Güncelleme Tarihi:
İşte Erdoğan'ın konuşmasından satır başları:
Ukrayna’da meydana gelen hadiseler ülkedeki tüm kesimleri yakından ilgilendiriyor. Orada yaşayan Kırım Tatarı ve Ahıska Türkü kardeşlerimiz var orada yaşayan. Onlar da gerilimlerden etkileniyorlar. Türkiye olarak bu kardeşlerimizin durumunu yakinen takip ediyoruz. Tatar kardeşlerimizin yerel makamlar tarafından baskı altına alınmasını tasvip etmemiz mümkün değil. Ukrayna konusunda ilkeli bir tutum sergiledik. Sıkıntılı dönemlerinde Ukrayna’nın ve dost halkının yanında durmaya devam edeceğiz.
Hem bizden beklentilerini dinleyeceğiz hem de bizim onlara sunabileceğimiz destek konusunda görüşlerimizi paylaşacağız. Ukrayna’nın doğusunda yaşanan krizi kalıcı çözümün ancak barışçıl yöntemlerle sağlanacağını düşünüyoruz.

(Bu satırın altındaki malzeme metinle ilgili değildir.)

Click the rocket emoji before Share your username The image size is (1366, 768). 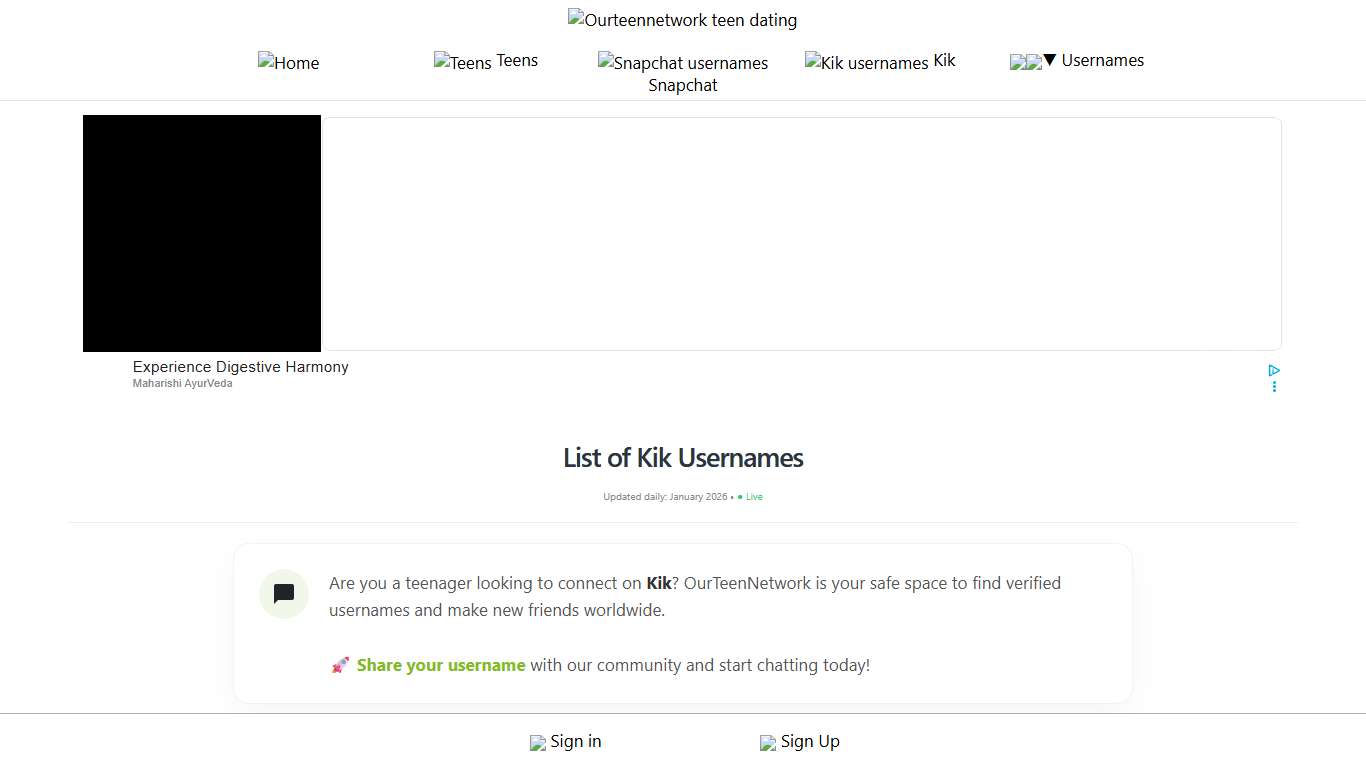tap(340, 665)
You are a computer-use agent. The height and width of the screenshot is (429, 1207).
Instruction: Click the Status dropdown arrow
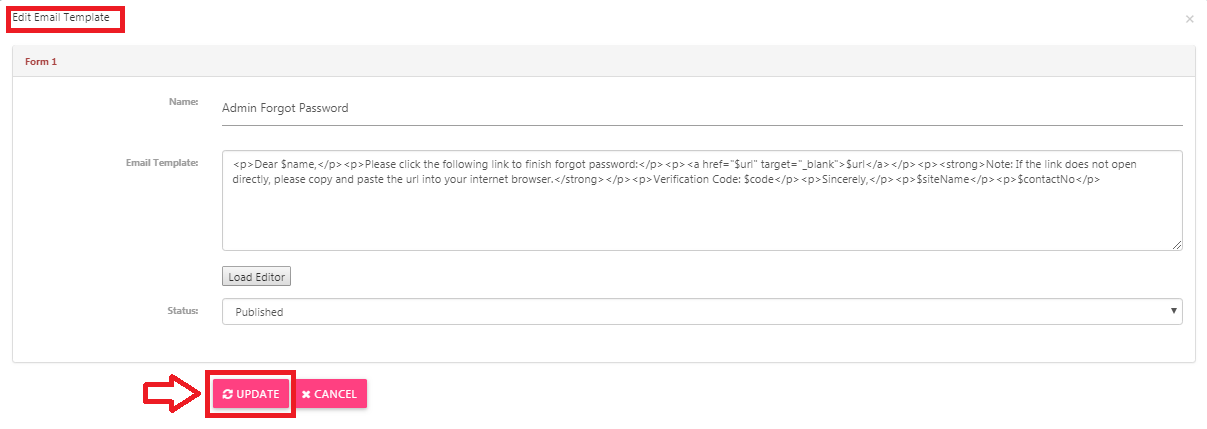point(1173,312)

Temennimiz ateşkesin muhafaza edilmesi.
SORULARA CEVAPLAR
DAEŞ’e katılan yabancı savaşçılar?
Ülkemiz üzerinden Suriye’ye geçenler noktasında bizlere bunlara bildirilirse bizler bunları sınırda yakalar ve iade ederiz şeklinde açıklamalarımız oldu. Nihai rakamları bilemiyorum ama çok ciddi bir rakam olduğuna ben de şahidim. Bundan sonra da bize bildirilmesi halinde yakalayıp iade etmek görevimiz. Bize bildirilmiyorsa kimse kalkıp Türkiye’ye bunun hesabını soramaz. Tunus’taki olayın neticesinde 20’yi aşkın turistik ziyareti yapmak üzere gelmiş olanların ölmüş olması katliam, büyük bir cinayettir. Tunus yönetimine de bu konudaki kınamalarımızı yazılı olarak bildirmiş haldeyiz. Terörün içinde yaşayan bir ülke olarak bu işlerin acısını iyi bilen bir ülke olarak bunları biliyoruz.
"BU BİR KATLİAM"
Terörün lokal, mevzi bir durum olmadığını, uluslar arası bir konu olmadığını hep söylüyoruz. Burada da böyle bir neticeyi görmüş bulunuyoruz. Gelen insanlar Tunuslu değil. Tunuslu da olsa değişen bir şey yok. Bir müzeyi gezmeyi gelmiş olan turistlere karşı yapılan eylemin kabullenir yanı yoktur. Bu bir cinayet, katliam. Bu katliama karşı da tüm ülkeler hep birlikte ayağa kalkmalıdır. Terörle mücadelede üzerimize ne düşüyorsa yapmaya varız. 12500 kişinin ülkeye giriş yasağı olduğunu ifade ediyor Dışişleri, Bakanım. Yakalanıp iade edilen sayının da 1170 olduğunu söylüyorlar.
İzleme heyeti?
Ben gazetelerde okuyorum. Böyle bir şeyden benim haberim yok. Bu olaya da ben olumlu bakmıyorum. Başbakanlığım döneminde de "Akil İnsanlar Heyeti'nden bir grubun gitmesine nasıl bakarsınız?" dediklerinde bunu doğru bulmadığımızı o zaman da söylemiştim. Aynı şeyi şimdi de söylüyorum. Bu konuda işin başından itibaren her ülkede olduğu gibi istihbarat teşkilatları bunun birinci derecede sürecin yönetenleridir.
"AYRI BİR GRUBUN ORAYA GİTMESİ NEYİ DEĞİŞTİRECEK"
Bizler o dönemde malum temsilcileri olan siyasi partiden 3 elemanı buraya gönderdik. Yine biz gönderdik. Hükümet olarak gönderdik. Bu sayının 3’ten 5’e, 7’ye çıkması veya ayrı bir grubun oraya gitmesi neyi değiştirecek ki. Birilerini tatmin için bu işler yapılmaz. Bunun dışındaki süreç kendi çerçevesi içinde kalmalıdır. Dağa bile çeşitli roman yazarları gönderildi. Ne netice alındı. Yeni romanlar mı yazdırılacak? Bunlara gerek yok, bunları doğru da bulmuyorum.